● WHAT TO PRODUCE:
Take the entries below and print, exactly, the stretch from the line containing "Clear the search" through the line containing "You are a computer-use agent. The height", both included.

━━ DATASET RECORDS ━━

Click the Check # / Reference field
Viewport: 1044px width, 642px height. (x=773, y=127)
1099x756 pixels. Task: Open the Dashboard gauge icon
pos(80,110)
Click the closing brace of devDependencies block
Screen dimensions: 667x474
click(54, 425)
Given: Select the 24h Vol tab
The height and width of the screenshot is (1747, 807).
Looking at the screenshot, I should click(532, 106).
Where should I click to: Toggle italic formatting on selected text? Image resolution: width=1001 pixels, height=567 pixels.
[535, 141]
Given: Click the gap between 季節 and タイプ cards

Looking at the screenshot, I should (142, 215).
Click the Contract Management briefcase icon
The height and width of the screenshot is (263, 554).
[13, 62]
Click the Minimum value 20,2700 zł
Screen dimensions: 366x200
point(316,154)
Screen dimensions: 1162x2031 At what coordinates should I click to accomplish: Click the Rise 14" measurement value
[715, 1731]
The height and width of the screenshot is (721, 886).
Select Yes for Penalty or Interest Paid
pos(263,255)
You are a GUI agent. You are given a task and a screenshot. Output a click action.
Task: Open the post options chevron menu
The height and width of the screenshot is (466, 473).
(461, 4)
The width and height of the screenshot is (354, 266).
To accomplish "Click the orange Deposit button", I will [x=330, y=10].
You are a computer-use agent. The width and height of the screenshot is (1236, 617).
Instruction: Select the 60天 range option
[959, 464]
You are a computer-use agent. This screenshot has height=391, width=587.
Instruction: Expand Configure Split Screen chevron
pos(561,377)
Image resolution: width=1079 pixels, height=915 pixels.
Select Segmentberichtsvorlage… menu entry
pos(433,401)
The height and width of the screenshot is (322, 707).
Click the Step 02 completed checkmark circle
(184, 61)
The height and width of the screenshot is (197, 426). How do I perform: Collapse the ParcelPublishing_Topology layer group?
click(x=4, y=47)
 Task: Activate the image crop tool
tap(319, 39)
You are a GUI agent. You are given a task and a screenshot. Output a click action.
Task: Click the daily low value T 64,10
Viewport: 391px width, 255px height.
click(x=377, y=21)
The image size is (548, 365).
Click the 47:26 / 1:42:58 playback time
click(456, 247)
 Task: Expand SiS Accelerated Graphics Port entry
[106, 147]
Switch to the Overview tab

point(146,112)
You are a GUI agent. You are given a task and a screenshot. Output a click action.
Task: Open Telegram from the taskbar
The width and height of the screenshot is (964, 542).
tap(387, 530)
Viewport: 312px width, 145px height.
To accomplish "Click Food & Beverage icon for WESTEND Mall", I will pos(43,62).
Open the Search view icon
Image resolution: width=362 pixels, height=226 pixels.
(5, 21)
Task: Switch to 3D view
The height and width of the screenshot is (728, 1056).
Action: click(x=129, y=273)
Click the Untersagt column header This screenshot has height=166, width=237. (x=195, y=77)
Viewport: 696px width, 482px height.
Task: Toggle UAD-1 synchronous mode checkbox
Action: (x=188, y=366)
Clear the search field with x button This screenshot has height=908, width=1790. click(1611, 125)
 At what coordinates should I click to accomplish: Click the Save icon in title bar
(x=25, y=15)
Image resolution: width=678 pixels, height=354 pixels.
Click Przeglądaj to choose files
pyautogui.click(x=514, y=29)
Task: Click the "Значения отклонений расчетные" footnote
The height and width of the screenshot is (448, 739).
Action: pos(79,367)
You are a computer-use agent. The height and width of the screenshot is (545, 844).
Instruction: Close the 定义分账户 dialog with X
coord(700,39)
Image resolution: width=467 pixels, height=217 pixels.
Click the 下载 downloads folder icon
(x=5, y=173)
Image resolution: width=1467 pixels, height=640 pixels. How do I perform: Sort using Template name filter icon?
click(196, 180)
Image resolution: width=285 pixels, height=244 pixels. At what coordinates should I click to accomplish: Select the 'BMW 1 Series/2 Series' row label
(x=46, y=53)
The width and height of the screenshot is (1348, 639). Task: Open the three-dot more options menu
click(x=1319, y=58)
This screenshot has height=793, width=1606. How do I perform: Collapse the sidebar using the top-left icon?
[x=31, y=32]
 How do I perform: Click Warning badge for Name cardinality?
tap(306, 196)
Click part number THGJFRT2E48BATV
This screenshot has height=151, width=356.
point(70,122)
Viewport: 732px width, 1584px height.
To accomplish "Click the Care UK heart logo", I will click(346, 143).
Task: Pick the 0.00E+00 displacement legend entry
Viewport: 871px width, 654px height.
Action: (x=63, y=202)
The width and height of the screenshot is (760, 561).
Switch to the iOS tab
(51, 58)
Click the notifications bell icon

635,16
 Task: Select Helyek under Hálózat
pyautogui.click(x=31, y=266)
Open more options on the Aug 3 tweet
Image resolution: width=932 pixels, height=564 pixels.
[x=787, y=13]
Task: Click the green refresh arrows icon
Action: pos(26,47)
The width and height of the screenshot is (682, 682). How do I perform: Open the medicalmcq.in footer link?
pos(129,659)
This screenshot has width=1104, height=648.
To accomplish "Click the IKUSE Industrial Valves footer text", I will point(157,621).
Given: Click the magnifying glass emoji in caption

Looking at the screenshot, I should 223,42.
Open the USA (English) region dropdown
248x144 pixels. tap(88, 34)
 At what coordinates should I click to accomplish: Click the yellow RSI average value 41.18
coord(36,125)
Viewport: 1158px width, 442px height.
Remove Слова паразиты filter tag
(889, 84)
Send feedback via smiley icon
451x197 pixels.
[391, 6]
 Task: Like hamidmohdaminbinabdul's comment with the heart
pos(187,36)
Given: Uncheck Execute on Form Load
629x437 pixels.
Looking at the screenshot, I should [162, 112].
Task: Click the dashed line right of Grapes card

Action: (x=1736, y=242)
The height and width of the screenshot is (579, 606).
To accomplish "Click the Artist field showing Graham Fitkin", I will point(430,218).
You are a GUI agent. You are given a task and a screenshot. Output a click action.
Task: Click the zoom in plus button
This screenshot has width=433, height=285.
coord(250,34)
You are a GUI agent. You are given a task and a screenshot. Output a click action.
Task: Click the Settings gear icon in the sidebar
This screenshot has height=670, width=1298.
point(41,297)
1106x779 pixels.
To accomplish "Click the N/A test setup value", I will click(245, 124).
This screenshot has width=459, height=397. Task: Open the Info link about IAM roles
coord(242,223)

━━━

● EXERCISE RESULT:
Clear the search field with x button This screenshot has height=908, width=1790. click(1611, 125)
 At what coordinates should I click to accomplish: Click the Save icon in title bar
(x=25, y=15)
Image resolution: width=678 pixels, height=354 pixels.
Click Przeglądaj to choose files
pyautogui.click(x=514, y=29)
Task: Click the "Значения отклонений расчетные" footnote
The height and width of the screenshot is (448, 739).
Action: pos(79,367)
You are a computer-use agent. The height and width of the screenshot is (545, 844).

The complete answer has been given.